But there’s a missing part of the story of modern nutrition, which is preference. Governments around the world have expended a lot of energy informing us about what we should eat. In the UK the ‘Change 4 Life’ website (part of Public Health England) urges us to count out 20 raspberries or two spears of broccoli towards our daily tally of fruits and vegetables. But much of this ‘five a day’ information is at best useless and at worst counter-productive, because humans do not generally take kindly to being told what to eat. Instead of telling us to eat the broccoli, it would be a better policy approach to help us like the broccoli and give us the skills and resources to buy and cook it.

We won’t build a more diverse food system until we help people develop more diverse preferences. At the moment, our food system is suffering from lack of diversity both at the level of supply and of demand. Around the world, there has been a startling shift away from multiple traditional diets towards a single modern one, with the same sweet-salty flavours and the same core ingredients of processed grains, sugar, refined oils and meat. Food diversity has to happen at the level of individual food choice, as well as in agricultural production and supply. Indeed, the two are intertwined because as humans, we mostly eat what we like, and we like what we know.

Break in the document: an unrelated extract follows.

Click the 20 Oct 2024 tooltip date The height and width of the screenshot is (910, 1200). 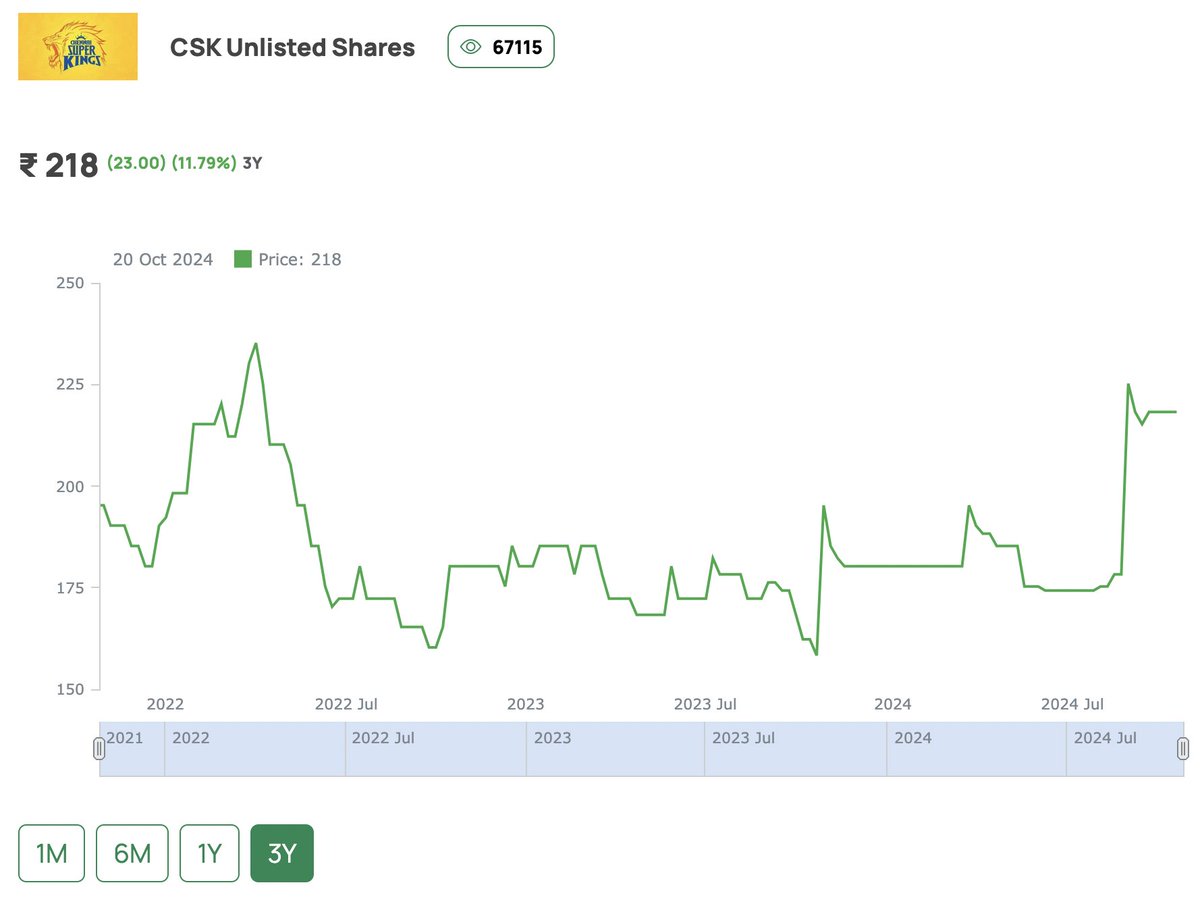pyautogui.click(x=163, y=259)
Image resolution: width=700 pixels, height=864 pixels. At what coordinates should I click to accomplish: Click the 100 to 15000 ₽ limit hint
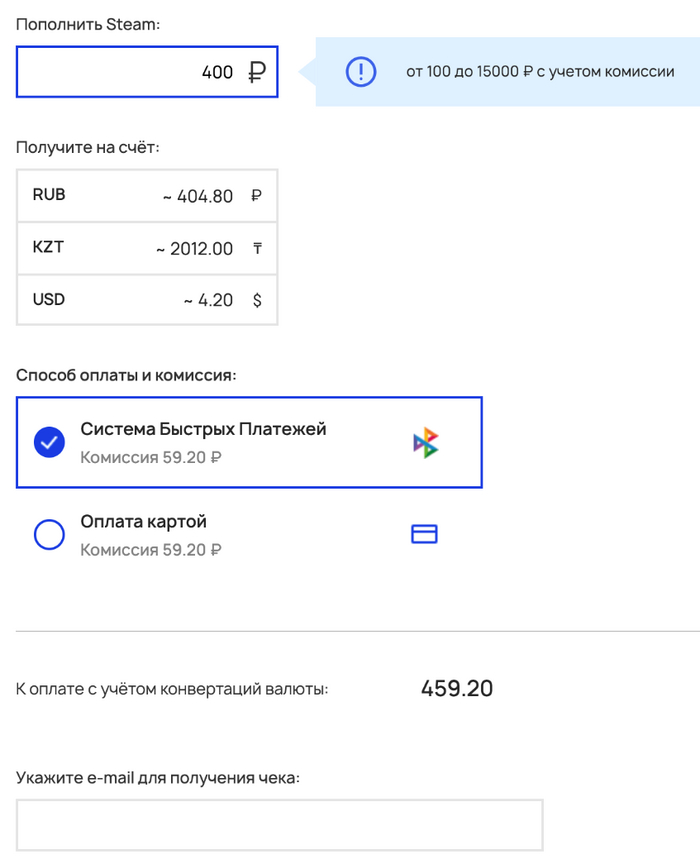[x=539, y=72]
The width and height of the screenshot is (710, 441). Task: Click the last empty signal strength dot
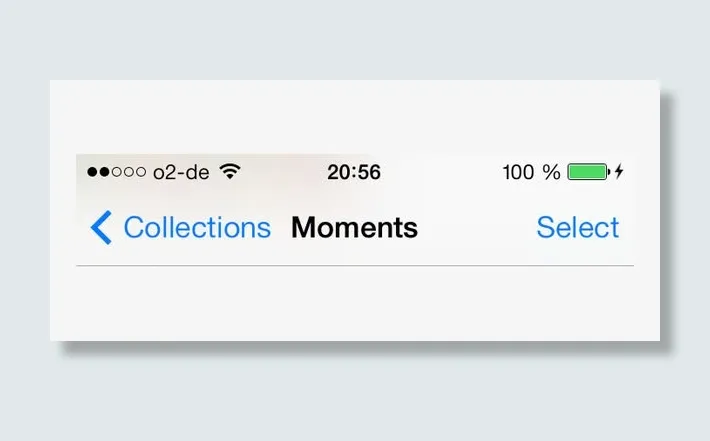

In the past, our hunter-gatherer ancestors knew – and therefore loved – a much wider range of ingredients than most of us do today. I recently met a chef called Jock Zonfrillo from Australia. He runs The Orana Foundation, which seeks to recognise and log the incredibly diverse range of foods still eaten by indigenous Australians, from mangrove worms that taste like delicious clams to wild herbs with the flavour of lime leaves. Zonfrillo is working with researchers who believe that there may be as many as 50,000 native Australian ingredients, each with their own distinct flavours, textures and nutritional properties. Yet the vast majority of Australians would not even recognise these treasures as food, let alone want to eat them.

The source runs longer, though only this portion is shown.